For a single BERT pretraining, provided highly optimised workflows and distributed training scripts are already at hand, renting a GPU for single training tasks seems to be the way to go.
The cost of V100-equivalent end-user hardware (we don't need to run in a datacentre, dedicated workstations will do), is about $6,000 (e.g. a Quadro RTX 6000), provided you don't need double precision. The card will have equal FP32 performance, lower TGP and VRAM that sits between the 16 GB and 32 GB version of the V100.
Workstation hardware to go with such card will cost about $2,000, so $8,000 are a reasonable cost estimation.
The cost of electricity varies between regions, but in the EU the average non-household price is about 0.13€/kWh [4].

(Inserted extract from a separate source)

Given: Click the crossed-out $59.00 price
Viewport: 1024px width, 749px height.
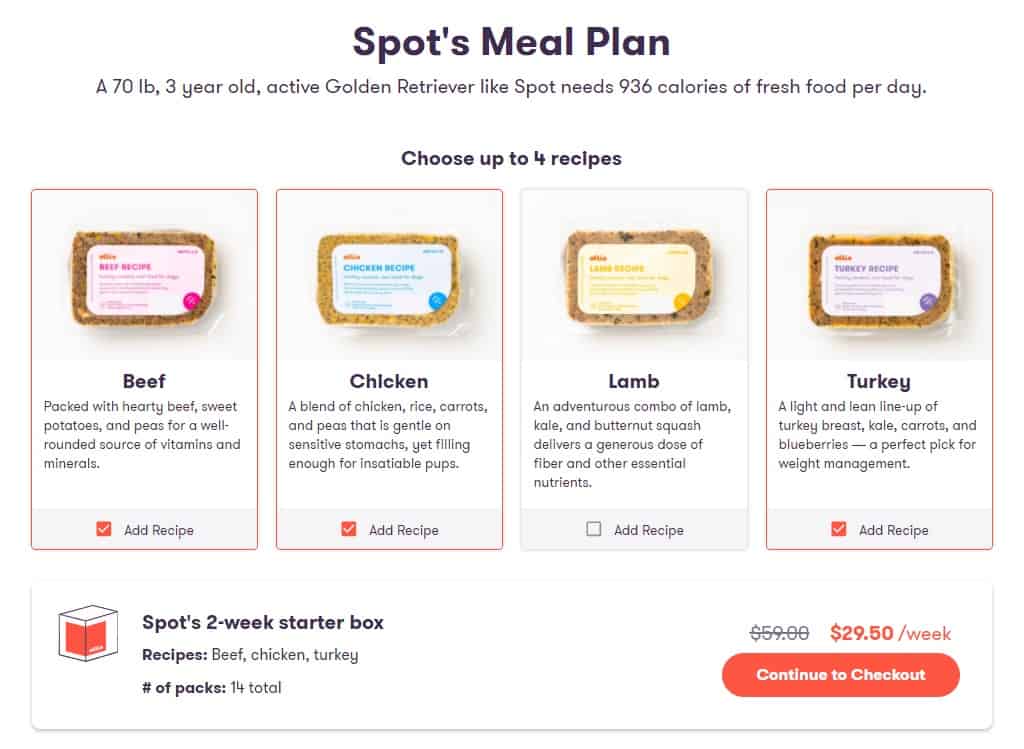Looking at the screenshot, I should (x=780, y=633).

Pretraining BERT therefore costs an estimated 1024 h * 0.13€/kWh * 0.5 kW ≈ 57€ in electricity (power consumption estimated from TGP + typical power consumptions of an Intel Xeon workstation from my own measurements when training models).
In order to get the break-even point we can use the following equation: t * $1,408 = $8,000 + t * $69, which results in t = 8,000/(1408-69) or t > 5.
In short, if you pretrain BERT 6 times, you safe money by BUYING a workstation and running it locally over renting cloud GPUs from a reasonably cheap provider.
This example only concerns BERT, but you can use the same reasoning for any model that you know the required compute time and VRAM requirements of.
This only concerns training, too - inference is a whole different can of worms entirely.
The special thing about the V100 is that it's driver EULA allows data center usage. If you don't need that, there are other much cheaper options.